Task goal: Count the lines in the data below that contain the word "password", and reply with the number alone.

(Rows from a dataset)
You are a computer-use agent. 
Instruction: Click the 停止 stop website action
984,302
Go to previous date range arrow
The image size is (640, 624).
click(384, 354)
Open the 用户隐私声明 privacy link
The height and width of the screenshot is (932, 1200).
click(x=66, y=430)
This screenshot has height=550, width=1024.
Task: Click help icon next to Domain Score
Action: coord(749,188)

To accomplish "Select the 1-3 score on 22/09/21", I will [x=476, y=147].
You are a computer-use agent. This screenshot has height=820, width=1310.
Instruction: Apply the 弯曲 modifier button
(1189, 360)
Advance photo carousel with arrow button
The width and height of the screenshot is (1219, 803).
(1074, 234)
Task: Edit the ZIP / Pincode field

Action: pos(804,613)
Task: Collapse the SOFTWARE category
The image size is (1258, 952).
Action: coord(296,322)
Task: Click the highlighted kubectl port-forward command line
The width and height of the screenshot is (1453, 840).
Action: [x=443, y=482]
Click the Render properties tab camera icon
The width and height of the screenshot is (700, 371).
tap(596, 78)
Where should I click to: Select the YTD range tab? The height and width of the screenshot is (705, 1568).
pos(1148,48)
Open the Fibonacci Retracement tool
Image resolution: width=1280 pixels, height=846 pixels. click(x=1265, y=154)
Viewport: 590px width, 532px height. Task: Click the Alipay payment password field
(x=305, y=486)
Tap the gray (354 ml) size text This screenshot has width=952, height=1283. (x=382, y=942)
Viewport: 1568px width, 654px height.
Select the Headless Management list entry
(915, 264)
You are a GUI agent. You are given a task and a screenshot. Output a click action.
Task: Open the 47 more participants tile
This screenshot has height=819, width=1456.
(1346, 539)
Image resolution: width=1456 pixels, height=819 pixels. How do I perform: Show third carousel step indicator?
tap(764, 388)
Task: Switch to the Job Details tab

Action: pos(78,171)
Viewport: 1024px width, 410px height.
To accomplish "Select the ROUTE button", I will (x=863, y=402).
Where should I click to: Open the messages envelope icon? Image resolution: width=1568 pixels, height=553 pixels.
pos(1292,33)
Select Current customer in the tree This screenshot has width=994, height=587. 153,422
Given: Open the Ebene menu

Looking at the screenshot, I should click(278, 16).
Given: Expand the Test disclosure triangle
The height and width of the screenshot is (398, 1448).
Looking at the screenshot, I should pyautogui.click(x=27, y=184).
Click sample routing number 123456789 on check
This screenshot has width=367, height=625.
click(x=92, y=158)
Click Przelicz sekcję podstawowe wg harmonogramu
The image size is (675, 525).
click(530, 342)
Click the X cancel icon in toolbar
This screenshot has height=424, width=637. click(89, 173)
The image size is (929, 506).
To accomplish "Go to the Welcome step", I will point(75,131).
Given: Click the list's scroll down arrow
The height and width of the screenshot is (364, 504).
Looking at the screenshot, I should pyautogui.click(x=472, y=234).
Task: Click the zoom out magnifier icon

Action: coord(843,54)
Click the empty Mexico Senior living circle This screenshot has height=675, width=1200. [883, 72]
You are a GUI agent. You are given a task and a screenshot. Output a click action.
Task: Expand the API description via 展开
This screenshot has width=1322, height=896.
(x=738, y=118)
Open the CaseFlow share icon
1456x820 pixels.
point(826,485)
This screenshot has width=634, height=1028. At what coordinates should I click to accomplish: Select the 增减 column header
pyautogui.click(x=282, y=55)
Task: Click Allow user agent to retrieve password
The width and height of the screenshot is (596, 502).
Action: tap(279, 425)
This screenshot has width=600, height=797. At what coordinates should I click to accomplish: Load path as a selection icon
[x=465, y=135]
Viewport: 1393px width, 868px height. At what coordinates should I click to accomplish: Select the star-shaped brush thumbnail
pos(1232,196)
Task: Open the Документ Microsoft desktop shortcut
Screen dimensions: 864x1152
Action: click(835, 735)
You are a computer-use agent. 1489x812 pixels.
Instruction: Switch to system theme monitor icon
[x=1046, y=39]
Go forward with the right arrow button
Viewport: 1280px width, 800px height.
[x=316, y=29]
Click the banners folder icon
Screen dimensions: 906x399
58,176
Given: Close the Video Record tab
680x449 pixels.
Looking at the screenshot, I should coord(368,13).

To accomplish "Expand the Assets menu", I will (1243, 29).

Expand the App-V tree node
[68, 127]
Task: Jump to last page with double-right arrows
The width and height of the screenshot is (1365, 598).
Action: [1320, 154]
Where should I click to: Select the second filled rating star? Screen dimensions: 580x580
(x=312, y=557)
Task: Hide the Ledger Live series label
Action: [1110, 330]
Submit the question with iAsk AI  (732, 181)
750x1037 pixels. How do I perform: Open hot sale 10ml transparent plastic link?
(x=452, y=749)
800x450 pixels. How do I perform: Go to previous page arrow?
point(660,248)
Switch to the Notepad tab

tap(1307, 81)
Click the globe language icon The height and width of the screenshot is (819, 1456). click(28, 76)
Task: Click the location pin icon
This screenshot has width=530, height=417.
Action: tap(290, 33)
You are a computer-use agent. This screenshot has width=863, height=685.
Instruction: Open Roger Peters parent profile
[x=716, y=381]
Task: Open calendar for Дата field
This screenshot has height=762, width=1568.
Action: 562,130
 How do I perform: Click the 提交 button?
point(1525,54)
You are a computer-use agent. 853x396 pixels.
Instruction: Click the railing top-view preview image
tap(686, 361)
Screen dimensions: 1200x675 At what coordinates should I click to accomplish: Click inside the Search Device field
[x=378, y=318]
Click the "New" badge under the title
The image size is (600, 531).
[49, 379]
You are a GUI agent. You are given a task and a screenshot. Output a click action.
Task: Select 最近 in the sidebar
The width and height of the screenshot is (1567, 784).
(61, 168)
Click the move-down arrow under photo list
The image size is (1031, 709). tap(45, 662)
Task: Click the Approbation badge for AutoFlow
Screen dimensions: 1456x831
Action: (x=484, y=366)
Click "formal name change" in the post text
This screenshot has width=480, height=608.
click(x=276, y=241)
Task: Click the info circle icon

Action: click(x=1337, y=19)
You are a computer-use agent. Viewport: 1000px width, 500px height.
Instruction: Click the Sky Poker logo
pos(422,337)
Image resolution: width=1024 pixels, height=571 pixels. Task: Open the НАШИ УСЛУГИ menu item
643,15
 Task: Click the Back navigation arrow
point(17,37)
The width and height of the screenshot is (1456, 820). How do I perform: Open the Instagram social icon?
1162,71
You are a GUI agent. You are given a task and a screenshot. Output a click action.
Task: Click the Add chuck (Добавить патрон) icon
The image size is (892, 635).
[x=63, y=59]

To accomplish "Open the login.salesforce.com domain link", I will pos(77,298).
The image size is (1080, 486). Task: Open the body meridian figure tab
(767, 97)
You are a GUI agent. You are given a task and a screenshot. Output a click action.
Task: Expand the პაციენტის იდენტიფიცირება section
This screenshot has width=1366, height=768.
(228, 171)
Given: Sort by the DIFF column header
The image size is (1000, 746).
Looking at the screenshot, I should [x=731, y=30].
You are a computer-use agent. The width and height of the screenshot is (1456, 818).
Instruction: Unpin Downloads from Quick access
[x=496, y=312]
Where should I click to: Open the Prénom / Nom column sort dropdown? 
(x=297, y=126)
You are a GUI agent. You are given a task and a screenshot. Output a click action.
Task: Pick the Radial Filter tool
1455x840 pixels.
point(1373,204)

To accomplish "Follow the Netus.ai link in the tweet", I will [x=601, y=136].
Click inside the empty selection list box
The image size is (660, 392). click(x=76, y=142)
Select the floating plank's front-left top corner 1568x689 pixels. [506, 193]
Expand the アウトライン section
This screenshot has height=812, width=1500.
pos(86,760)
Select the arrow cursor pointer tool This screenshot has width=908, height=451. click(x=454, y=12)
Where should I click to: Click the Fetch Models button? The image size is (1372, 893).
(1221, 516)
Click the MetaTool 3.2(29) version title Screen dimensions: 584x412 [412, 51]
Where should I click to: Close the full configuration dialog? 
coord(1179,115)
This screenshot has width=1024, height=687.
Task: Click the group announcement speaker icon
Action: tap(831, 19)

Exercise solution: 2